The income level serves as a crucial criterion for identifying disparities among social groups. To further delineate social groups within urban environments, we employed the 2020 housing price data sourced from Anjuke44, a prominent real estate service platform in China. This data enables the computation of the average housing price in residential polygons, thereby serving as an indicator of both economic vitality and the purchasing power of residents. The advantage of utilizing residential housing prices lies in their ability to be easily aggregated into any granular regions based on geographical locations.

In addition, abundant POIs are integrated, where POI kernel density estimation (KDE) refers to the spatial distribution of POIs within a city or region. This metric can assess various factors such as the quality of life, commercial activities, and the vibrancy of the area. The POI data utilized in our study is derived from Baidu Maps45. Given that weather factors such as temperature, rainfall well impact individuals’ travel decisions, we leverage publicly available daily weather data sourced from Open-Meteo46.

Furthermore, census data represents the most reliable and foundational source for understanding population distribution, conducted every ten years and made publicly available with geographic precision down to the town level in China. We utilized the 2020 Seventh National Census data of China to validate the sampling of mobile phone users, and scale them to the level of the real population.

****************

Objective 1: Print the part of the data sources passage that begins at the words "The income level" and stops after "on geographical locations.", with no word changed.
Objective 2: Substitute "capture" for "screenshot" in the rows, beginning at the first row and stopping after the line that has "Action: point(677,494)". Give back only those lines, otherwise unchanged.
The passage and the rows were taken from separate sources.

Entries showing where items appear

****************

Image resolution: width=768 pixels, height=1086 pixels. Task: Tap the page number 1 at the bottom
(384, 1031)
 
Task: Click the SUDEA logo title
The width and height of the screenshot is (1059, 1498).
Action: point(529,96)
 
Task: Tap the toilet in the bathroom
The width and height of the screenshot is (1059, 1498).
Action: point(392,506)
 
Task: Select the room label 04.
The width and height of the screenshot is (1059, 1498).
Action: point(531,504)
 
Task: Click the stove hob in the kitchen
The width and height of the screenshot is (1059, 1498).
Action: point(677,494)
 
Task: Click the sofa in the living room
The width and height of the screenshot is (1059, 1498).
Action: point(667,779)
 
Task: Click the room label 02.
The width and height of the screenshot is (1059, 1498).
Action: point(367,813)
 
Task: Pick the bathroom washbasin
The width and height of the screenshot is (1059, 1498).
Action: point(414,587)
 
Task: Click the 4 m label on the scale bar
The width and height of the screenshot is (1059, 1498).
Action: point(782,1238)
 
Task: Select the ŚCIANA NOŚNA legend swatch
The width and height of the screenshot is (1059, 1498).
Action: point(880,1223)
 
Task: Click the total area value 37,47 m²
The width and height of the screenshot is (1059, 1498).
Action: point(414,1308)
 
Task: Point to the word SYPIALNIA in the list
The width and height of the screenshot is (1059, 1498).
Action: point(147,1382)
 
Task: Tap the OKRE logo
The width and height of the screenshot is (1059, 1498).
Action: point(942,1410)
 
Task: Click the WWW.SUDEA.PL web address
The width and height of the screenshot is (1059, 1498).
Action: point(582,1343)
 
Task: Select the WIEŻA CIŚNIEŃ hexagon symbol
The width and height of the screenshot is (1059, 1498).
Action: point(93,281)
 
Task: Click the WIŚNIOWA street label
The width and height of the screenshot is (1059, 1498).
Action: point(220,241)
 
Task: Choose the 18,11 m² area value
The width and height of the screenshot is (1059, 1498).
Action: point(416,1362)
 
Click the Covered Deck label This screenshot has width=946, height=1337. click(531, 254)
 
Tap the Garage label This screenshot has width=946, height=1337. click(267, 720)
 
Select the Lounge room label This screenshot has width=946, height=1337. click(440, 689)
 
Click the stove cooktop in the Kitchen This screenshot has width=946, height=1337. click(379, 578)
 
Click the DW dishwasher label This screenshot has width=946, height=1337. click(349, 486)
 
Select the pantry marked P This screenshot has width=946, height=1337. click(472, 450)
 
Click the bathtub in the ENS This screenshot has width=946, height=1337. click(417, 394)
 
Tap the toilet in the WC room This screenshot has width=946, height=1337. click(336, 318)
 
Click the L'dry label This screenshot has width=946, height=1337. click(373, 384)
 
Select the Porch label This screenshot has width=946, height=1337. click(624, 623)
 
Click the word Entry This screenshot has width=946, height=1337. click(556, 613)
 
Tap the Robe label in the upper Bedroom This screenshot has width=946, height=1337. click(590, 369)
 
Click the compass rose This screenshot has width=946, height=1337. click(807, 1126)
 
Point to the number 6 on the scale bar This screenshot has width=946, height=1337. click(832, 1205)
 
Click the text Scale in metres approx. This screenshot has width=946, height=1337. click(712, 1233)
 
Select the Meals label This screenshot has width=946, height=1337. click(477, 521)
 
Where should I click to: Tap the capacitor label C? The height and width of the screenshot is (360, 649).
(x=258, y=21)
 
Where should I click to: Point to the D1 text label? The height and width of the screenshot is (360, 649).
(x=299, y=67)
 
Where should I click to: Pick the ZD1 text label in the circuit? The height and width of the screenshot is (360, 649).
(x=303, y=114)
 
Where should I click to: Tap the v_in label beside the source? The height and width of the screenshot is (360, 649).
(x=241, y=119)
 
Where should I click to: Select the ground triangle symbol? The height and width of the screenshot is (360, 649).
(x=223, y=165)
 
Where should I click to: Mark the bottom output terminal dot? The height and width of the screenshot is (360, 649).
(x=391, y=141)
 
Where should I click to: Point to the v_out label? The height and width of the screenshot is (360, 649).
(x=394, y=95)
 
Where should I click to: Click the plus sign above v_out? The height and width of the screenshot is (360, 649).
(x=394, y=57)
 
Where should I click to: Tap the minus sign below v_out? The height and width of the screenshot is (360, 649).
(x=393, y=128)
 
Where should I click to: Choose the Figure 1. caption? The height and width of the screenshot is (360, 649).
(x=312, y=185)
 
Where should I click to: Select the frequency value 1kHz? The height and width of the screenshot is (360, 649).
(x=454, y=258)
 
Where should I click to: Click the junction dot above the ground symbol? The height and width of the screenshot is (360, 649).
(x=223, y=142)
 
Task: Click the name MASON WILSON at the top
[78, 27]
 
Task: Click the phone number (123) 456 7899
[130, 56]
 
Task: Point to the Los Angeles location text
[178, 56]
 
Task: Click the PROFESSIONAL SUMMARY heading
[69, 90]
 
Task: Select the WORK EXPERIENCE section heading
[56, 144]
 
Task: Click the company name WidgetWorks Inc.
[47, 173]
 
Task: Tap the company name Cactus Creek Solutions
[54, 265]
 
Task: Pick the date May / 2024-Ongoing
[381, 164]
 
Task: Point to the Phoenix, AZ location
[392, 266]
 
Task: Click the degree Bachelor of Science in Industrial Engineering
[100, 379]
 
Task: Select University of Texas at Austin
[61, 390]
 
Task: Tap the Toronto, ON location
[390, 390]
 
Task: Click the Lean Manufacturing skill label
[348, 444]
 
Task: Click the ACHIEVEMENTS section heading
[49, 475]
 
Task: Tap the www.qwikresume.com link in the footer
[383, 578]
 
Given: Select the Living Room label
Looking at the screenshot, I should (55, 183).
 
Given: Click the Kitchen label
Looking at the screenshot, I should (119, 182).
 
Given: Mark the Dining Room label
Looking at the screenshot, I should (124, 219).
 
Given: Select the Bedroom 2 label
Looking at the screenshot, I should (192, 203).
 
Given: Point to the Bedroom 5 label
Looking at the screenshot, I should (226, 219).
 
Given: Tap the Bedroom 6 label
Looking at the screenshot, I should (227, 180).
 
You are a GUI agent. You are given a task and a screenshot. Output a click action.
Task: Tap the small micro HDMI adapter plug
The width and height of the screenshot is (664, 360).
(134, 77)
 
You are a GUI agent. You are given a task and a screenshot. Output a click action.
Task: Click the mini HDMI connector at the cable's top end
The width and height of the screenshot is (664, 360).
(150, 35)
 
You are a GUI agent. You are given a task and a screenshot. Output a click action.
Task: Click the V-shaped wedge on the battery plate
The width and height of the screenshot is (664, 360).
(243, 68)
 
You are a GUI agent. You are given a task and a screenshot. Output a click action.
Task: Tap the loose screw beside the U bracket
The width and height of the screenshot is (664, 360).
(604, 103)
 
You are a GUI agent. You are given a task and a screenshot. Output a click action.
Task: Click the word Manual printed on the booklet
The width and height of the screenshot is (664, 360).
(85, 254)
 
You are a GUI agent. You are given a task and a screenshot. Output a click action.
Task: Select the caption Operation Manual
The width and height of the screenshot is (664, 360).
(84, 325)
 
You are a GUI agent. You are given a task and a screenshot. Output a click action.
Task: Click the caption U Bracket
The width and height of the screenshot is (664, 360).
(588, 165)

****************

Complete output 1:
The income level serves as a crucial criterion for identifying disparities among social groups. To further delineate social groups within urban environments, we employed the 2020 housing price data sourced from Anjuke44, a prominent real estate service platform in China. This data enables the computation of the average housing price in residential polygons, thereby serving as an indicator of both economic vitality and the purchasing power of residents. The advantage of utilizing residential housing prices lies in their ability to be easily aggregated into any granular regions based on geographical locations.

Complete output 2:
Image resolution: width=768 pixels, height=1086 pixels. Task: Tap the page number 1 at the bottom
(384, 1031)
 
Task: Click the SUDEA logo title
The width and height of the capture is (1059, 1498).
Action: point(529,96)
 
Task: Tap the toilet in the bathroom
The width and height of the capture is (1059, 1498).
Action: point(392,506)
 
Task: Select the room label 04.
The width and height of the capture is (1059, 1498).
Action: point(531,504)
 
Task: Click the stove hob in the kitchen
The width and height of the capture is (1059, 1498).
Action: point(677,494)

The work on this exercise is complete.